The partnership is designed to help marginalized children living in low-income countries get a primary education. Launched by the Islamic Development Bank and the Qatar-based Education Above All Foundation, the partnership was due to be announced at a side session during the United Nations General Assembly in New York on Friday.
Under the collaboration, certain IsDB client countries will be able to apply for concessionary loans for education projects as long as they are cofinanced by other players such as NGOs, government, or the private sector. The money will come from the Islamic Solidarity Fund for Development, IsDB’s philanthropic arm.
Mali is the first country to benefit and will receive $31 million in loans to part-finance a $144 million program aiming to get 600,000 out of school children into the classroom. Education Above All and other funders, including the Qatar Fund for Development, will provide the remaining $113 million.

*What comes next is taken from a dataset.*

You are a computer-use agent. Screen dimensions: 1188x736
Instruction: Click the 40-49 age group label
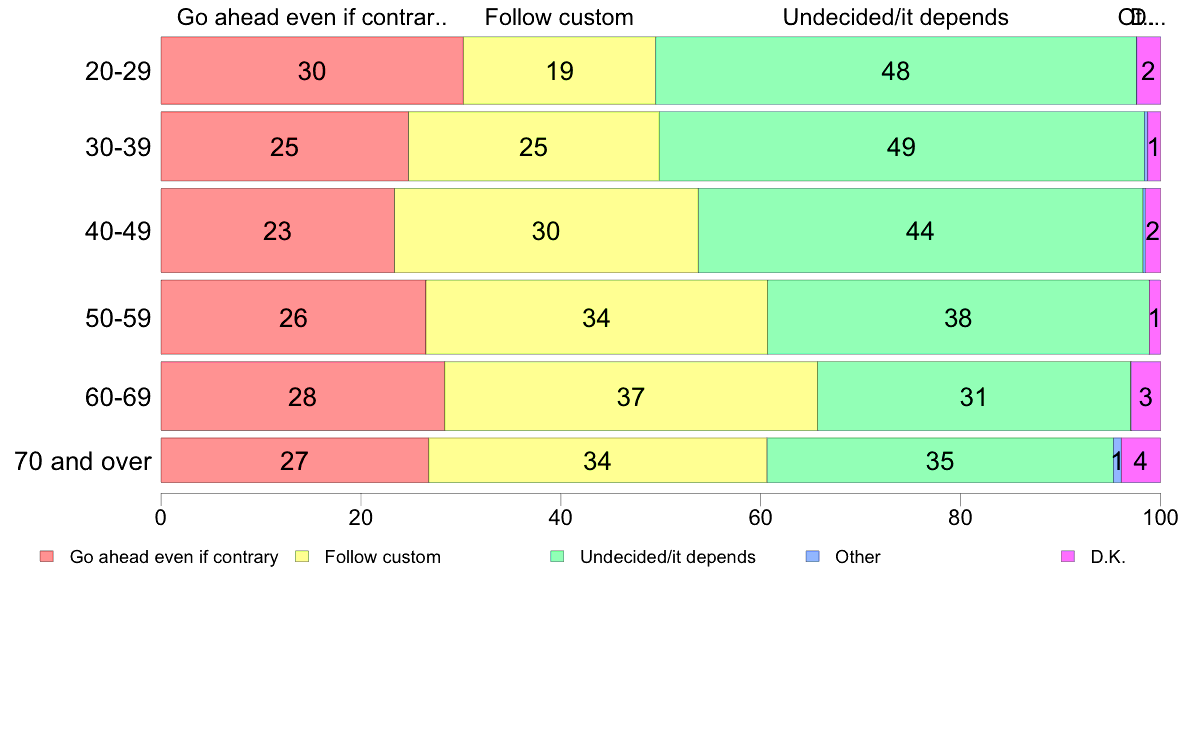click(117, 230)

Nigeria and Pakistan are the next countries set to access the funding partnership.
Details emerged about the development of the fledgling IFFEd during the U.N. General Assembly.
Education advocates have warned that out of school children are being neglected by donors in favor of programs focused on improving learning outcomes for those already in school. Some 263 million children around the world, or 1 in every 5, are not in school, according to UNESCO’s latest estimates.

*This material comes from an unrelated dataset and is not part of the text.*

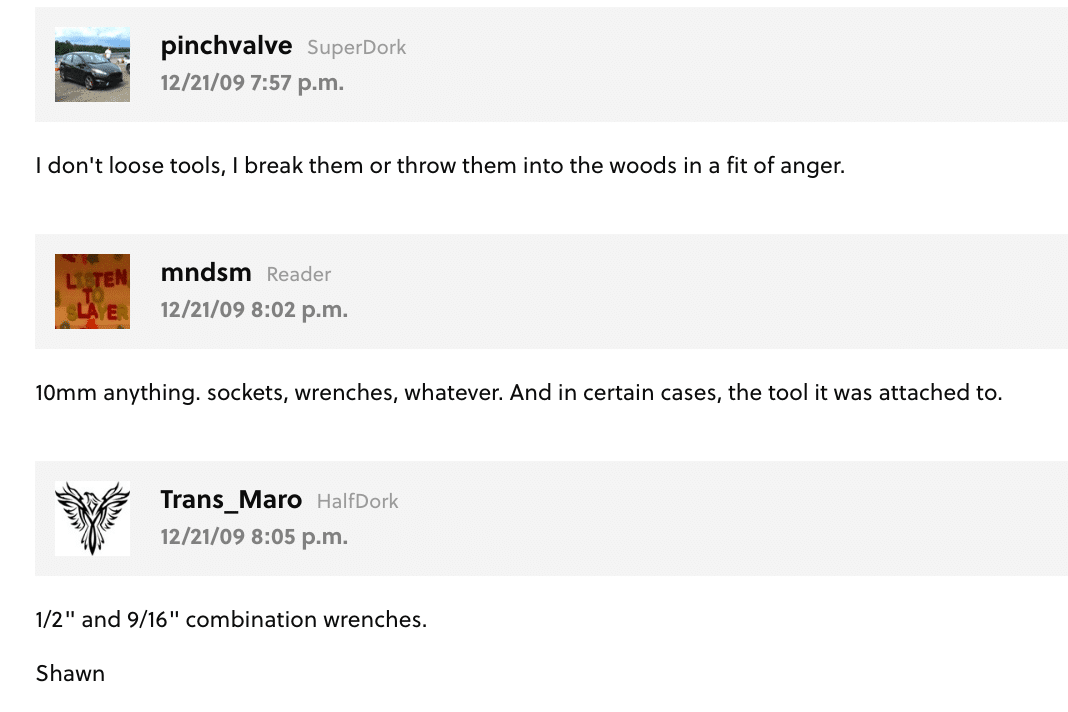Click mndsm's 'Listen to Slayer' avatar
The image size is (1068, 712).
tap(92, 292)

Fahad Al Sulaiti, CEO of Education Above All, which will be responsible for monitoring and evaluating the fund’s projects, told Devex the partnership was “unique” in combining development bank financing with other funding that can then go directly to education actors.

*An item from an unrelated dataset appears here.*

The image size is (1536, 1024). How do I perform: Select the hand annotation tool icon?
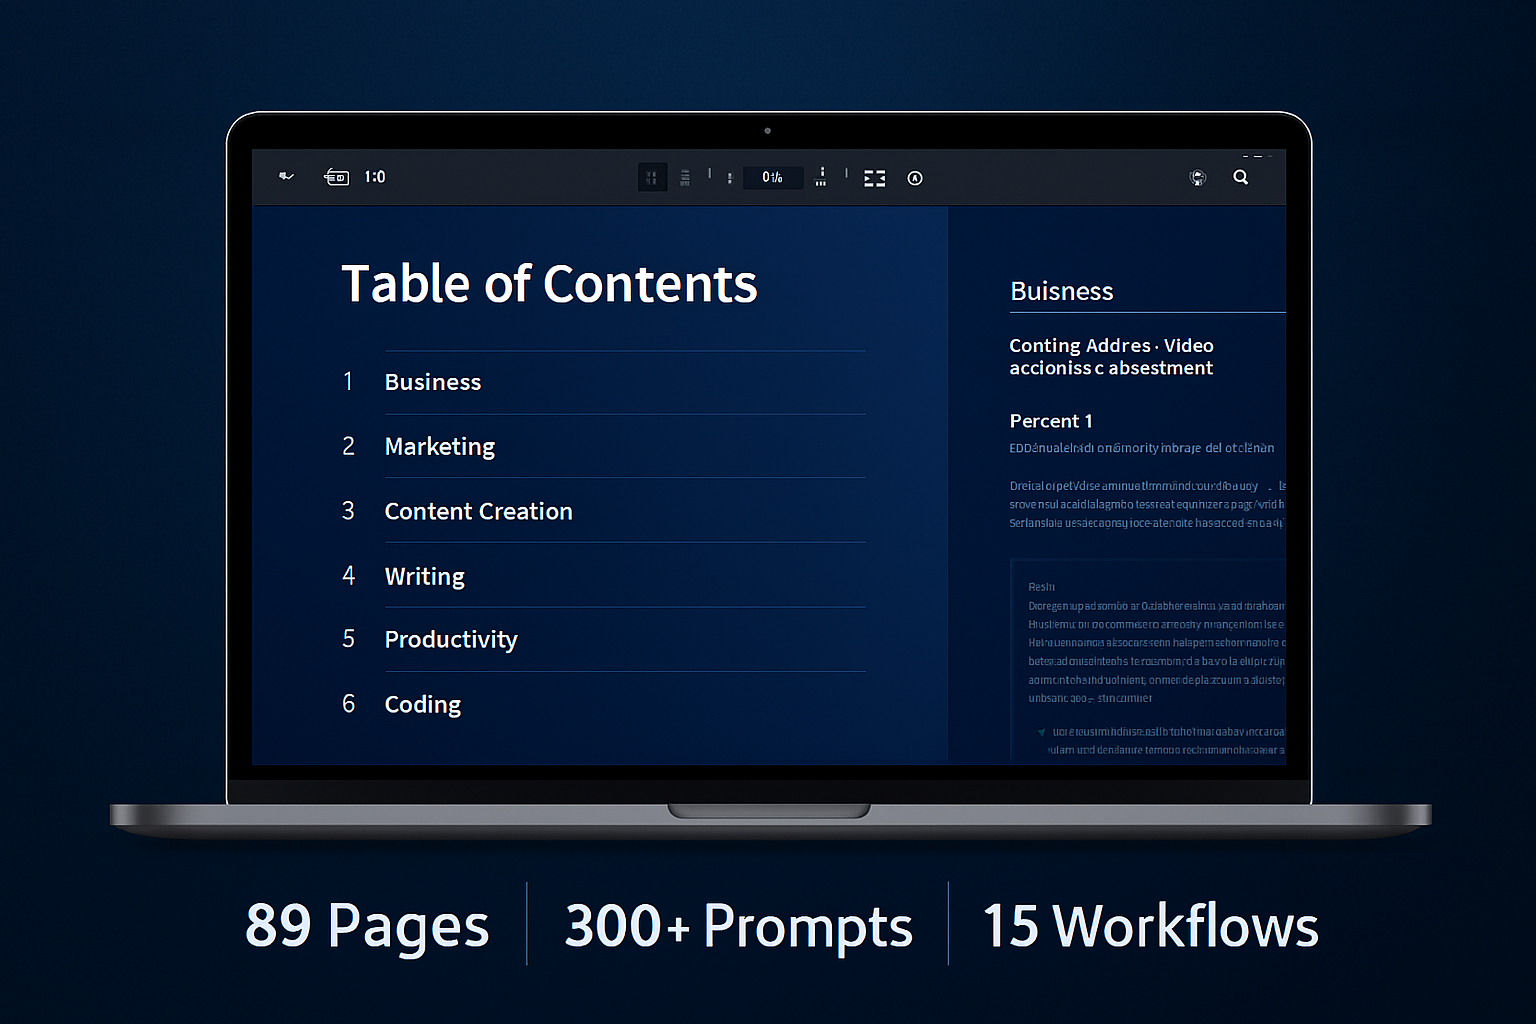286,176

“Usually development banks only work with governments … so this is very unique .. [We] got the bank to change their process,” he said, adding that the sum pledged is a “huge amount” for the issue of out of school children. However, $100 million will not be enough to solve the problem and stakeholders must continue to work together, he added. EAA has been working on the issue of out of school children since 2012.
David Offensend, head of the Education Development Centre, the NGO leading the four-year Mali program, described the funding partnership as “very bold and innovative” and said it could drive progress on reaching out of school kids.
“The success we hope to have in reaching these hard to reach populations will not only have a huge impact in Mali but ... can inform strategies for reaching the same kinds of children in other countries,” he said.
Offensend praised IsFD and EAA for picking such a “complex” challenge. “It’s impressive that these funders are going after the most disadvantaged children, which we refer to as the high-hanging fruit because they are the hardest to reach,” he said, adding that “the consequences and costs of not providing basic education to these children are really frightening … They will multiply over time to become an intractable problem 25 years from now.”
The Mali program involves a consortium of 12 NGOs working with target groups including children from migrant and nomadic populations, children with disabilities, those living in conflict-affected areas, and those permanently excluded from government schools.
Activities will include training teachers, providing learning materials, and working with communities to engage parents as education champions. They will also offer mobile schools to seminomadic groups, using temporary classroom structures such as tents and folding tables.
The director-general of IsFD, Waleed Al Wohaib, said in a statement: “We can see that many of our member countries struggle to access finance on the global credit market … [and so we] are launching this dedicated fund … to finance educational initiatives.”
A spokesperson for Mali’s ministry of education said the financing opportunity was “sorely needed” to boost the country’s education system.